5. Add validation entry in `StandardizeOptions.from_dict()` for any new enum-shaped option.
## Errors
Use `core/errors.py` instead of raw `ValueError` / `OSError`:
| Pattern | Use |
|---------|-----|
| Bad arg, wrong type, missing column | `InputValidationError` |
| Bad config / options file | `ConfigError` |
| File parses but isn't what we expected | `FileFormatError` |
| File I/O failure (perms, missing, disk full) | `FileAccessError` |
| Internal invariant broken (unreachable branch) | `AssertionError` |
Helpers:
- `ensure_dataframe(value, function="my_func")` at every public entry that takes a df.
- `ensure_choice(value, name="mode", choices=[...])` at every entry that takes a literal.
- `wrap_file_read(path, "operation", exc)` / `wrap_file_write(...)` when wrapping `OSError`.
GUI / CLI handlers: use `format_for_user(exc, context="...")` to render.

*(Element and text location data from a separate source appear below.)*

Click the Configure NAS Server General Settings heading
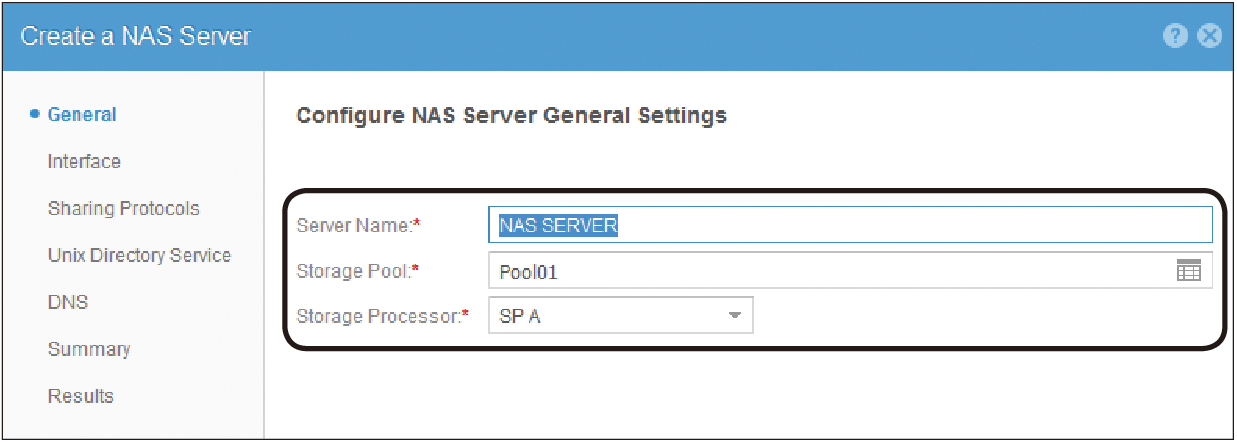point(512,116)
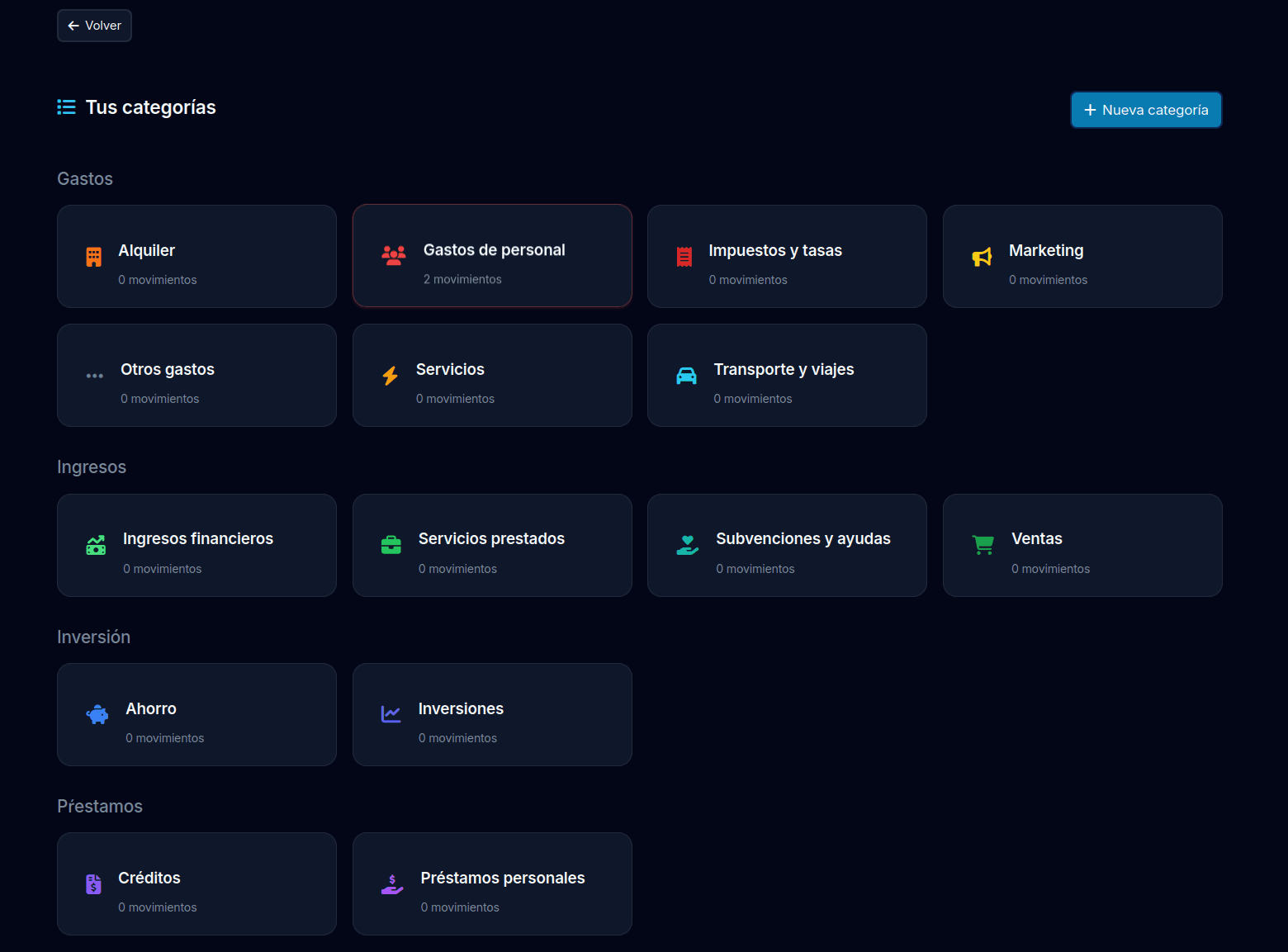This screenshot has width=1288, height=952.
Task: Create a new category with Nueva categoría
Action: coord(1146,110)
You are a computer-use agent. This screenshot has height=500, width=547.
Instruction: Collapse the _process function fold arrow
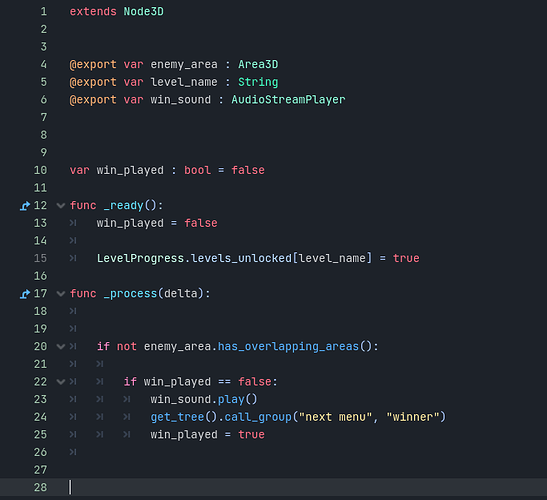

All `DataToolsError` subclasses extend stdlib `ValueError` or `OSError` so existing handlers still catch them.
## Tests
```bash
# All
pytest -q
# By module
pytest tests/test_dedup.py
# Include slow / integration
pytest -m slow
# Single test
pytest tests/test_dedup.py::TestExactMatch::test_basic
```
Test layout:
```
tests/
├── conftest.py # fixtures
├── test_dedup.py · test_normalizers.py · test_io.py · test_config.py
├── test_analyze.py · test_normalize.py · test_text_clean.py
├── test_format_standardize.py
├── test_format_standardize_corpus.py # 199-row buyer corpus
├── test_audit_fixes.py · test_errors.py · test_fixes_unit.py
├── test_corpus.py · test_encodings_corpus.py · test_fixtures_sweep.py
└── test_cli.py · test_cli_*.py · test_e2e.py · test_install.py
```
Fixture corpora: `test-cases/text-cleaner-corpus/` (21 files) · `test-cases/encodings-corpus/` (31 files) · `test-cases/format-cleaner-corpus/` (7 files + spec).
## Known limitations
- **Dedup is O(n²)** — no blocking. Works to ~50k rows. Future: partition by first letter / ZIP prefix.
- **Single-threaded** — could benefit from `multiprocessing`.
- **Memory-bound** — entire file loaded into pandas. Streaming reads exist but not integrated with dedup engine.
- **No multi-sheet dedup** — each Excel sheet processed independently.
- **Phonenumbers minimum-length** — international numbers without country codes fall back to digits-only.